Preparing Seeds for Storage

Ensure that your plant material is fully dry before preparing for storage. If your pods are not completely dry, place your clippings somewhere warm and dry to dry-out completely before separating the seeds for storage. Spreading them on screen, newspaper, or something similar helps to speed things up, reduce the risk of mould or rot, and (provided the screen is small enough, of course) contain any seed that may fall out in the process. When  ready, separate your seeds from any pods and other plant matter. Compost the waste, if possible.

Storing Seeds

Place your separated seeds in labelled paper bags, paper envelopes, jars, or other suitable containers. If you don’t have a special storage set-up, standard envelopes are convenient to use and easy to store.  If you’d like to fancy things up, there are some very cute printable seed envelopes out there, like these fab freebies from Pass the Pistil. A great way to gift seeds from your garden to friends and family. Make notes in your garden journal if/as you wish. I make notes straight on the envelopes and use my seed information labels on other containers and write directly on brown paper sandwich bags.

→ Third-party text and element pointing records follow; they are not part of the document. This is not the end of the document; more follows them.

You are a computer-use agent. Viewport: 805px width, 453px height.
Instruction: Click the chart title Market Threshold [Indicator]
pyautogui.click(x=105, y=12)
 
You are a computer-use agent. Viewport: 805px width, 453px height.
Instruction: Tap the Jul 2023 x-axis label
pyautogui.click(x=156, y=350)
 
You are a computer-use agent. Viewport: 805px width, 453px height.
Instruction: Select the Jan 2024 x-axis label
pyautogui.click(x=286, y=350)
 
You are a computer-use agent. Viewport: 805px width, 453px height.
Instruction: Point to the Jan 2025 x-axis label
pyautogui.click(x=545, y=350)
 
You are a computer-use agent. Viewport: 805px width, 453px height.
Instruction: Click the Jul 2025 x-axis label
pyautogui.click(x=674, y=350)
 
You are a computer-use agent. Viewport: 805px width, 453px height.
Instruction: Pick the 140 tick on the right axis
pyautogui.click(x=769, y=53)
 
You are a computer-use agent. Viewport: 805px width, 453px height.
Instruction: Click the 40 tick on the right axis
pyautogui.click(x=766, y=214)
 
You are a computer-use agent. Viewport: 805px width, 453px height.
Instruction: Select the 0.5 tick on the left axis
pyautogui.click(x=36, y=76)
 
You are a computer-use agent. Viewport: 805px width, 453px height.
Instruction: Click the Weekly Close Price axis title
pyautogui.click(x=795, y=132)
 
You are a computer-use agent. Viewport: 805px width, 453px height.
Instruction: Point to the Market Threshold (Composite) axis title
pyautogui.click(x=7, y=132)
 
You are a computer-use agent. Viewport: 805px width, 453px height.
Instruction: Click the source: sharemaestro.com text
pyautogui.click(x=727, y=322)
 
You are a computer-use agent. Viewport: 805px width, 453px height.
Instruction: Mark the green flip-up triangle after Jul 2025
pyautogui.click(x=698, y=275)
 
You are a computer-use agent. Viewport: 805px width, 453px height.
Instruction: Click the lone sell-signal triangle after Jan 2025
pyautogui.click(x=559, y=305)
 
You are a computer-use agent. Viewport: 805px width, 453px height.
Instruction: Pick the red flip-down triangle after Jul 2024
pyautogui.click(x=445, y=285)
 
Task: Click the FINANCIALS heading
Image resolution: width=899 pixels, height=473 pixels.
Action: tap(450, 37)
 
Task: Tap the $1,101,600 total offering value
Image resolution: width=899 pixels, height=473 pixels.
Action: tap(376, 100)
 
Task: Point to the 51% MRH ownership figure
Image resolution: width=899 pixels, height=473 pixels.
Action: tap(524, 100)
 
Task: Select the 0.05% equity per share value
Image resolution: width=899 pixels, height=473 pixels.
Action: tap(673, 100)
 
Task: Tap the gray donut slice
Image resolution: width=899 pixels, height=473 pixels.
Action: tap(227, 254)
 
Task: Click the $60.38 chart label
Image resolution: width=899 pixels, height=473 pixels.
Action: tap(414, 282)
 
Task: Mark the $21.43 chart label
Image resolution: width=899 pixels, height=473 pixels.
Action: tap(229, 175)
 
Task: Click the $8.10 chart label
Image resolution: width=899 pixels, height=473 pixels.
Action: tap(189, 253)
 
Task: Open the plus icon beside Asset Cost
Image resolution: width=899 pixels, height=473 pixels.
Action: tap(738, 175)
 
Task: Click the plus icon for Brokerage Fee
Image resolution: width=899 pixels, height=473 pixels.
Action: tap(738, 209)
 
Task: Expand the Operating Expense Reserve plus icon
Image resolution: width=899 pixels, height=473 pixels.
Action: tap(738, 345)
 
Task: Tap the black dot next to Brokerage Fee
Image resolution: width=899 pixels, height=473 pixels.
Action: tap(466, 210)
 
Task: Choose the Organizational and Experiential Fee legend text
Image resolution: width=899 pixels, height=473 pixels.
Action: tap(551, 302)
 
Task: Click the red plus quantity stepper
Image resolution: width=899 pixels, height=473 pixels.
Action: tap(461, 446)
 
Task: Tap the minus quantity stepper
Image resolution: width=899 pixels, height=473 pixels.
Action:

Store in a cool, dry, dark location until planting. If you have silica packets hanging around (I save and horde those little “do not eat” packets), consider placing some with your stored seed for extra moisture protection. Check out our post on organised seed storage for details tips and ideas.

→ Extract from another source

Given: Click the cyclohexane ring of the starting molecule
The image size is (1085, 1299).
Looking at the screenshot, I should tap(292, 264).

Free seed packed information label templates

Seed Saving Issues

Gathering and saving seeds is easy, but there are a few pitfalls to be aware of. Don’t expect 100% success. Even if you have a perfect saving and storage process, you’ll likely still encounter some germination fails or parent-child mismatches. It’s all part of the gardening experience!

  • Not all plants will produce true-to-type seeds, including many modern hybrids, due to parent plant genetics. Cross-pollination can also create variations. With open-pollination, it can be difficult to control nature. You never know though, the child variants might turn out to be great!
  • Some plants can be very difficult or slow to propagate from seed. Other propagation methods, such as runners, cuttings, root cuttings, or division, might offer better options if you would like to propagate, so a little research might save you a lot of effort and time.
  • Biennials will only seed in their second growth year. If you live in a temperate location, you may simply need to wait things out – I can often get seeds in the same year here. However, if you have a “real” winter, then you would likely need to overwinter to get second-season seeds. This includes veggie garden favourites like carrots, beets, onions, and brassicas.
  • Many garden vegetables and herbs grow very tall and/or wide flowering stems. You’ll need to give them space and time to grow, bolt, flower, and set seed. This doesn’t always work well with limited space or crop rotations. As a trick, I sometimes transplant mature bienniels or plant a few annual seedlings away from the veggie garden to produce seed in less valueable real estate.
  • Leaving plants to ripen and dry for seed collection doesn’t always mesh with keeping a picture perfect garden. Some flowers, like nigella, have beautiful seed pods that are garden specimens themselves whilst other plants just look like fading spindly heaps of garden neglect.
  • If you’re collecting seeds from pulpy or fleshy fruits and veggies, you’ll need to go through some extra effort with extracting, separating, washing, and drying seeds. On the flip side, you can usually enjoy all or most of the edible parts from that produce and still save some seeds. Win win! Think tomatoes, capsicum, chilis, pumpkins, squash, melons, etc. And as a little extra tip, you can save seeds from crop swap, market, or supermarket produce this way, too.